## Written request A
From the Moore League football article, copy out everything from "That’s all well" down to "An unthinkable comeback.".
## Written request B
List every person named in the Moore League football article.

All photos by Stephen Dachman.
It’s felt like the longest season of Moore League football, ever. Since Week 1, the games have seemed to just drag on and on, with clocks slowly ticking away and fans fighting to stay awake. We’ve still got one week left in the regular season and I feel like I’ve watched six months worth of games.
It’s not that they’re boring. It’s that most of them have been decided by halftime. And completely out of reach by the end of the third quarter. The annually-hyped Poly/Lakewood game had its moments, but it too slowed to a crawl when it became clear we had a winner.
That’s all well and good – it simply means we have some teams that are better than others, and they’re taking care of business when they need to. You can’t fault a squad for performing their best and dominating a game from start to finish. But there’s been no drama, no romance, no sick-to-your-gut queasiness that the next snap means the difference between glory and heartbreak.
We got it on Friday night.
We got the drama, and a whole lot more.
One head coach called it, “Crazy.” The other, simply, “Wow.”
They were both right.
It had everything. Deep balls. Electric runs. Two point conversions. Onside kicks. Pressure blitzes and scrambling quarterbacks. Bruising backs and juking speedsters. Surgical offense and tactical defense. A last second, fourth down Hail Mary. An unthinkable comeback.
In the end, the Jordan Panthers overcame a 31-6 halftime deficit to score 46 points in the second half, and held off a furious rally by the home Wilson Bruins and their own beloved former head coach, now-Wilson defensive coordinator Scott Meyer, to escape with the improbable 52-44 victory that ended with Jordan head coach Thomas Barnes receiving a Gatorade bath in a gladiator contest that will go down not only as the best game of the season, but certainly the best Moore League football game in years.
It was the kind of game that inspires, that reminds us why we even care about football in the first place. It was exactly what a drab Moore League season needed. It was imperfect only in that one team had to lose.
Head coach Mario Morales grinned and bounced as he paced on the Wilson sideline, just seconds after senior receiver Garion Manning scored the first of his four touchdowns on a 75-yard screen pass in the first quarter.
“Let’s start a flurry now!” Morales yelled.

## Extracted records
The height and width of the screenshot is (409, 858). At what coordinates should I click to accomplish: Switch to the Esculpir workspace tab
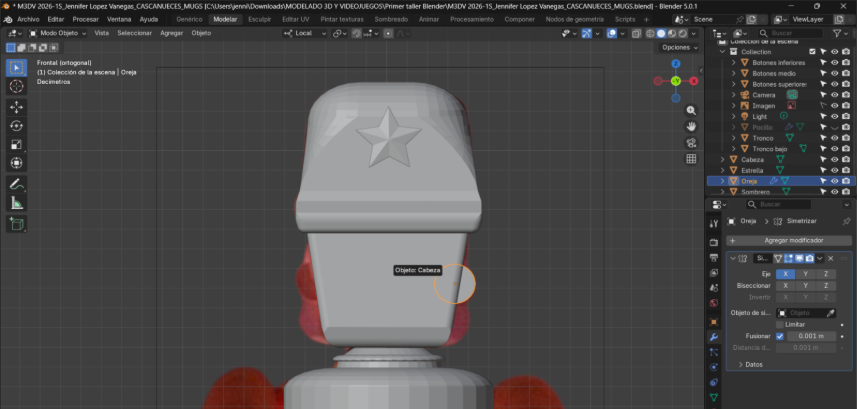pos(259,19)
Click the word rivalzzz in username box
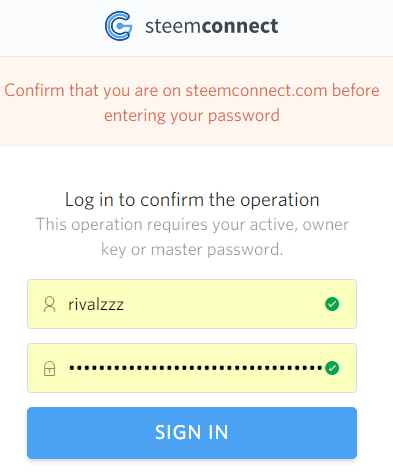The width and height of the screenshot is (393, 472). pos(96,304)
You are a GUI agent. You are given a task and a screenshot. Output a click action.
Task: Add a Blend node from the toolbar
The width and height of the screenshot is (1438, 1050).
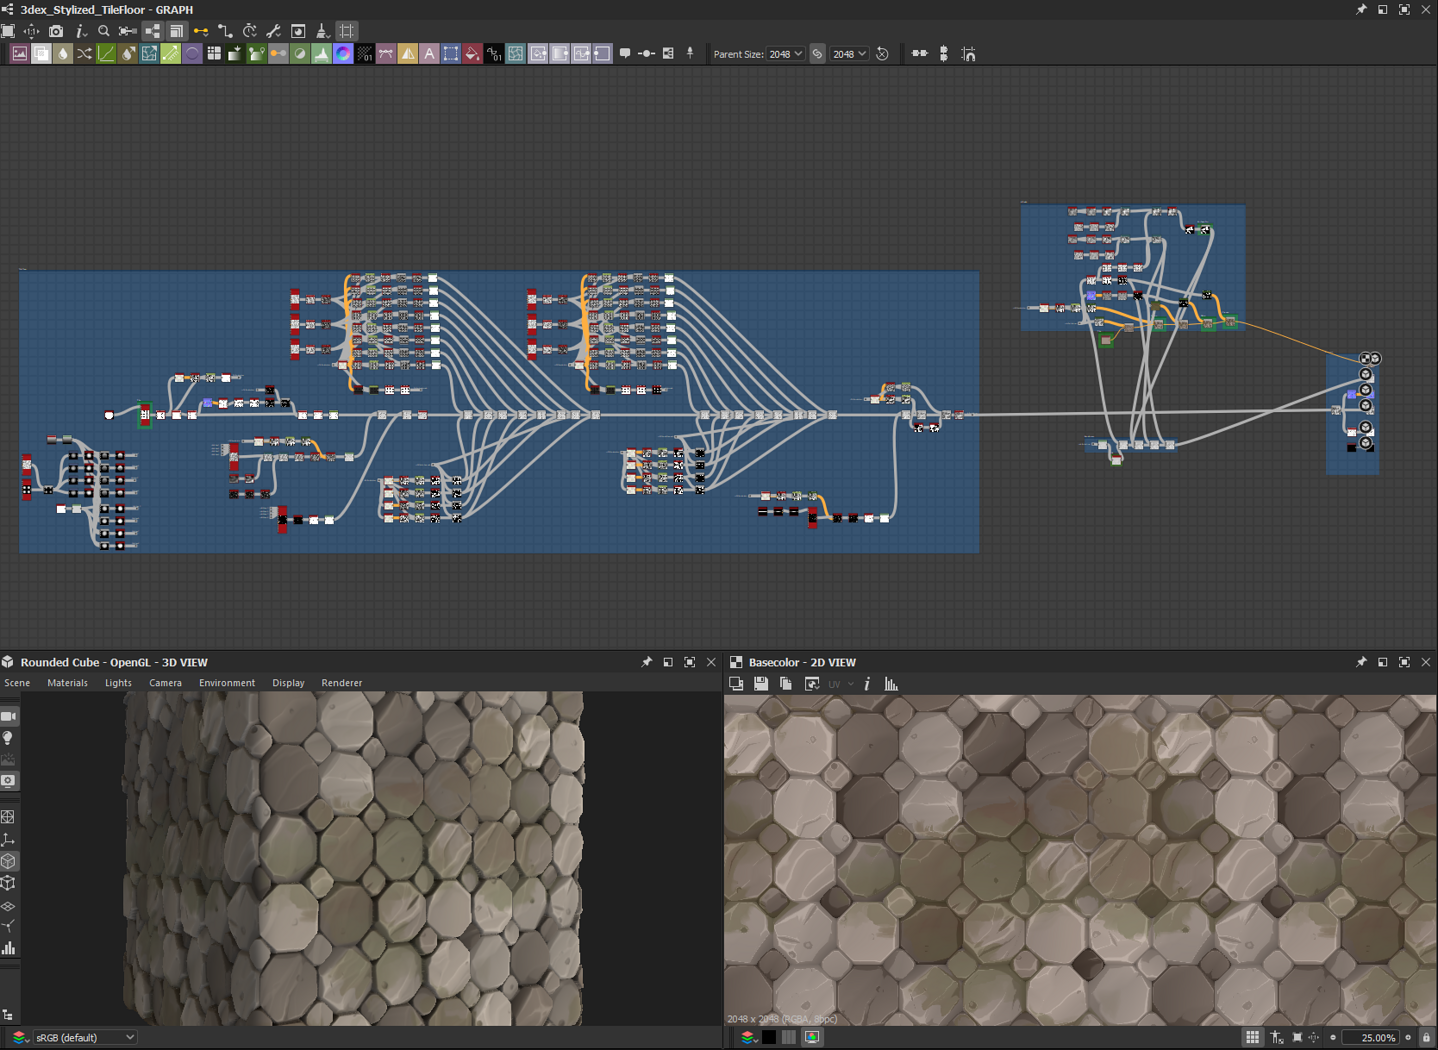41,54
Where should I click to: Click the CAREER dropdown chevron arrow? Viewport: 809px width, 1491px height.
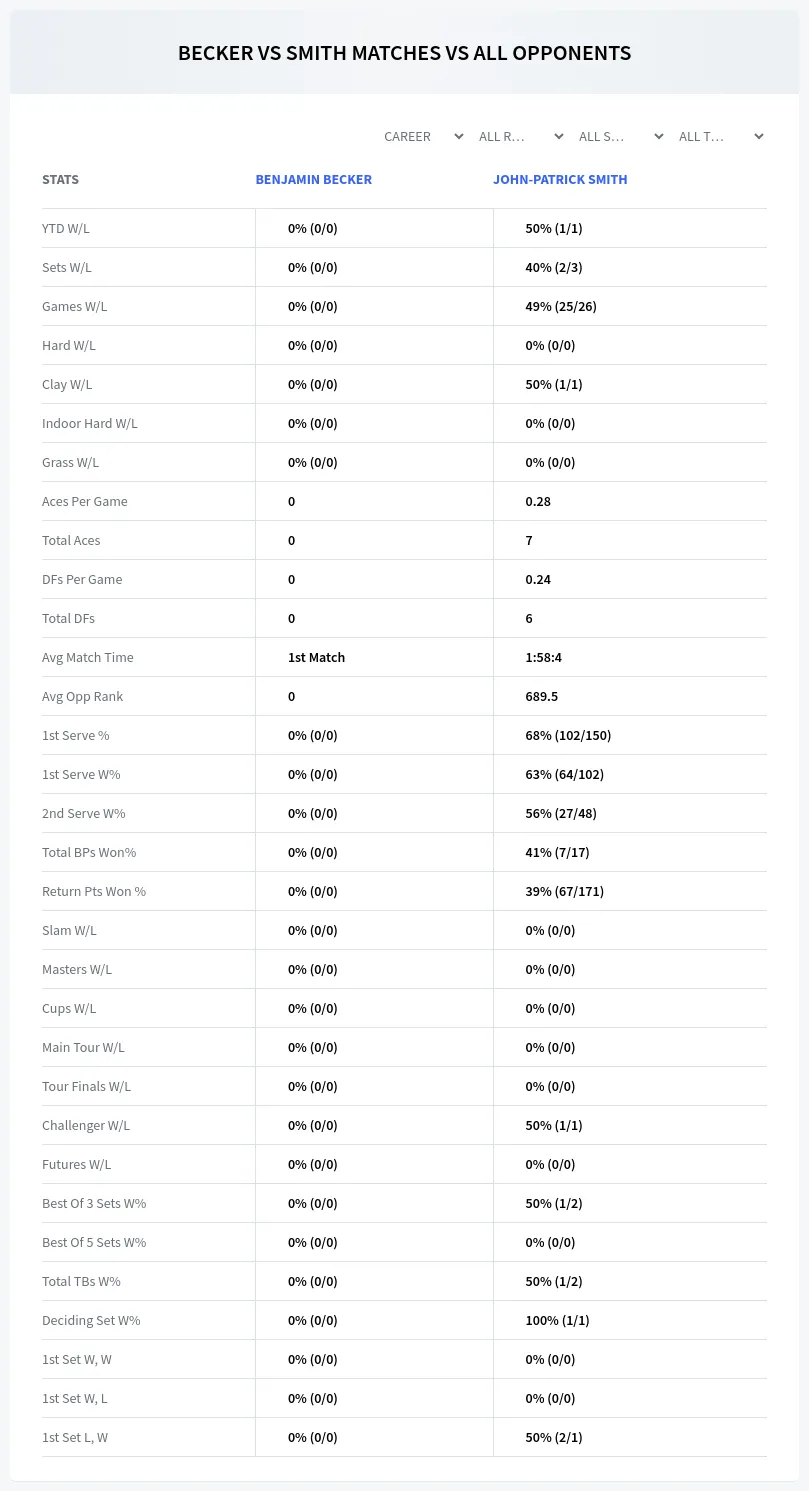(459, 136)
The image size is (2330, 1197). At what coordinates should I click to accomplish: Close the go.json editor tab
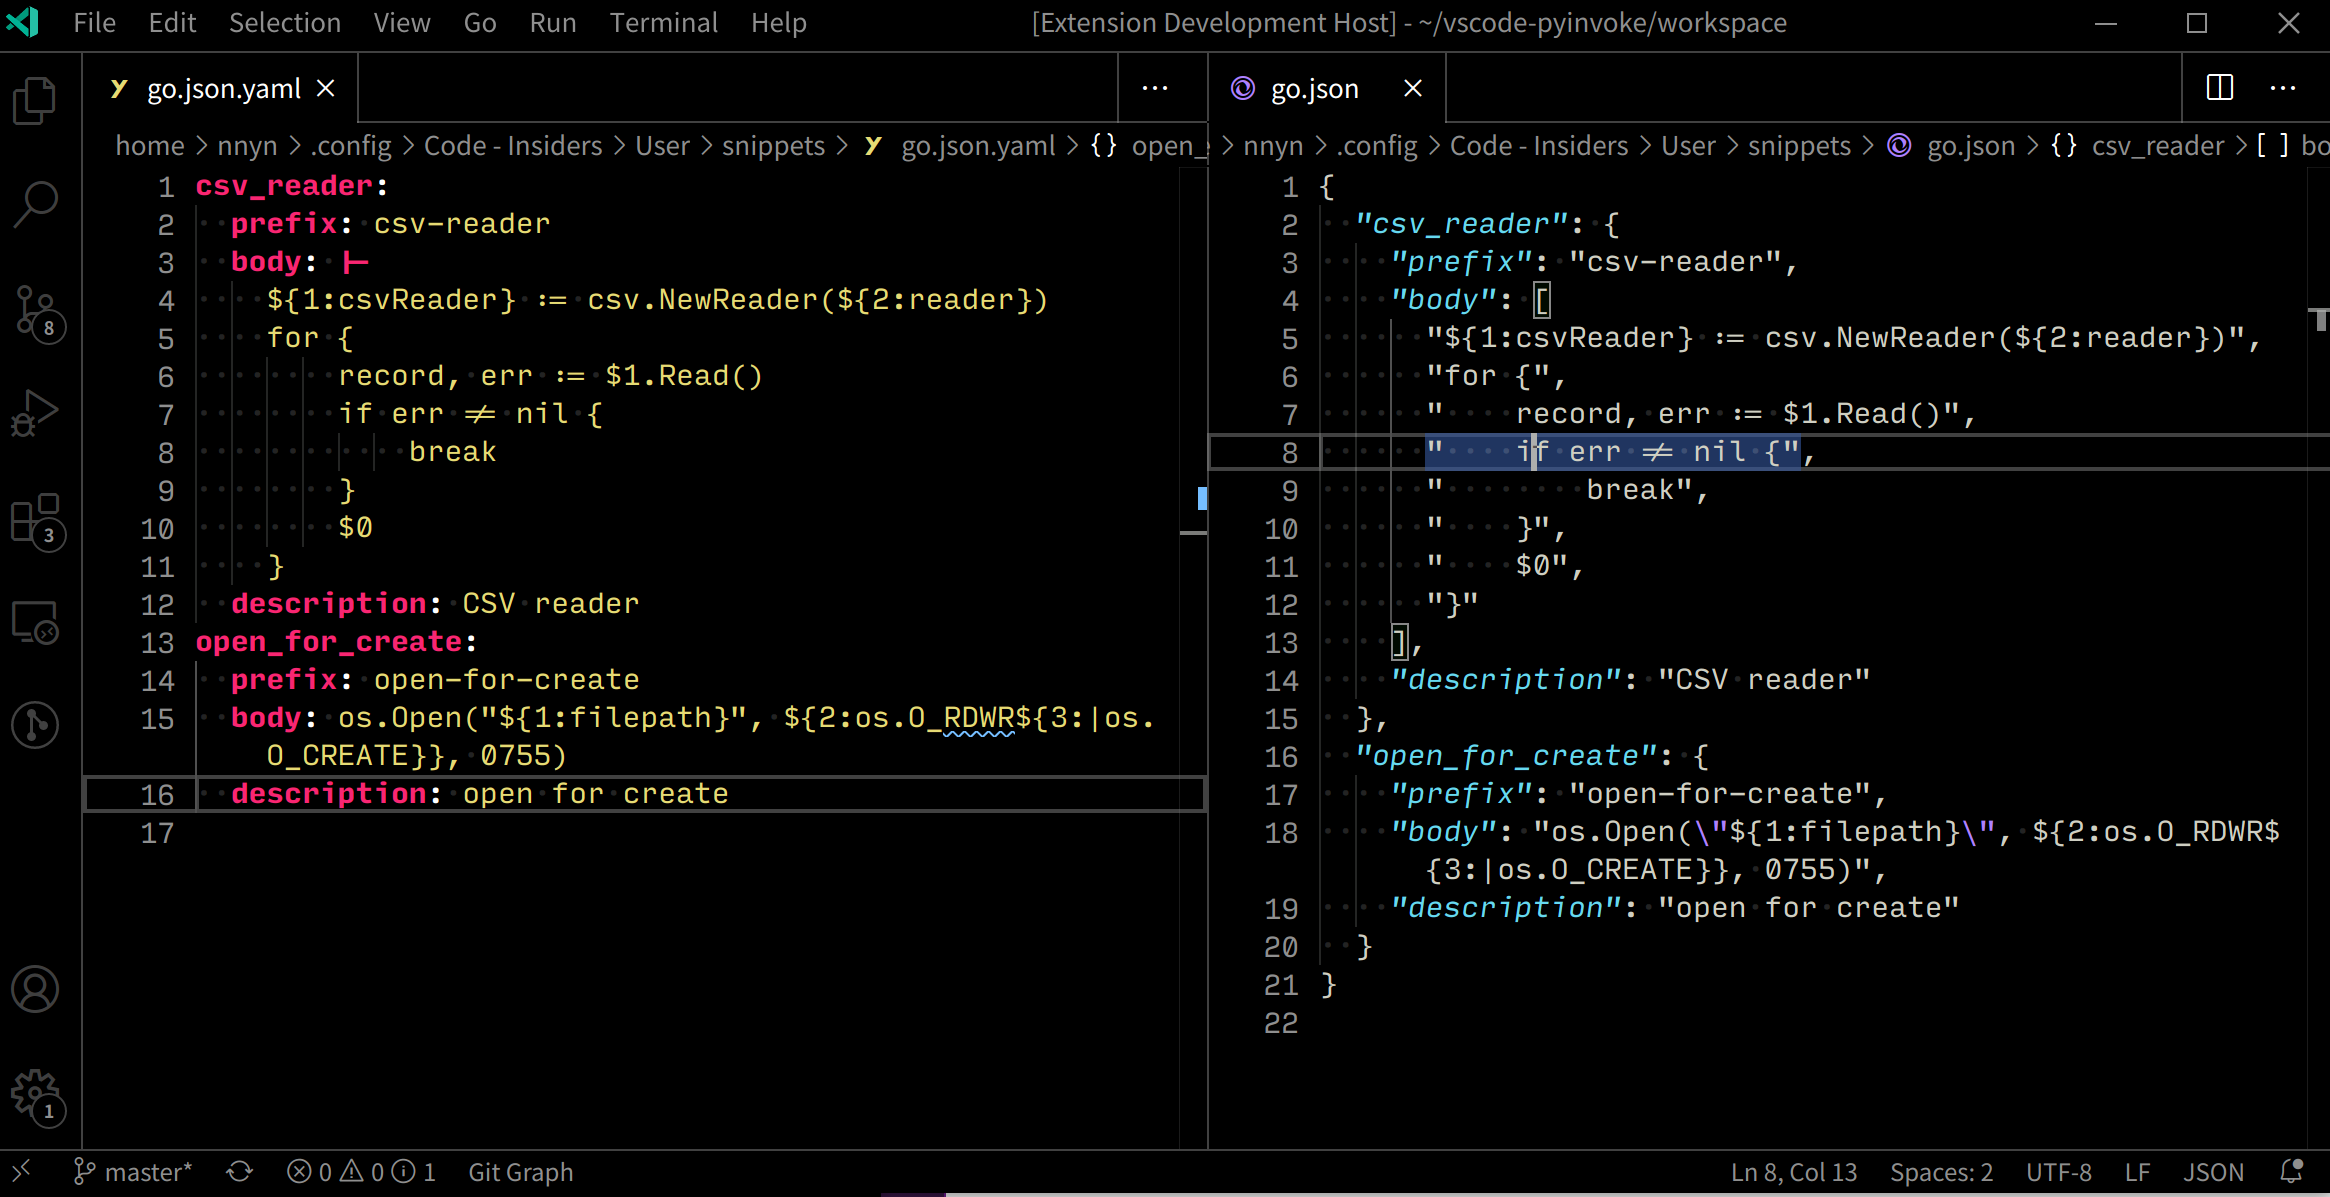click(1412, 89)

## Output A
That’s all well and good – it simply means we have some teams that are better than others, and they’re taking care of business when they need to. You can’t fault a squad for performing their best and dominating a game from start to finish. But there’s been no drama, no romance, no sick-to-your-gut queasiness that the next snap means the difference between glory and heartbreak.
We got it on Friday night.
We got the drama, and a whole lot more.
One head coach called it, “Crazy.” The other, simply, “Wow.”
They were both right.
It had everything. Deep balls. Electric runs. Two point conversions. Onside kicks. Pressure blitzes and scrambling quarterbacks. Bruising backs and juking speedsters. Surgical offense and tactical defense. A last second, fourth down Hail Mary. An unthinkable comeback.

## Output B
Stephen Dachman
Scott Meyer
Thomas Barnes
Mario Morales
Garion Manning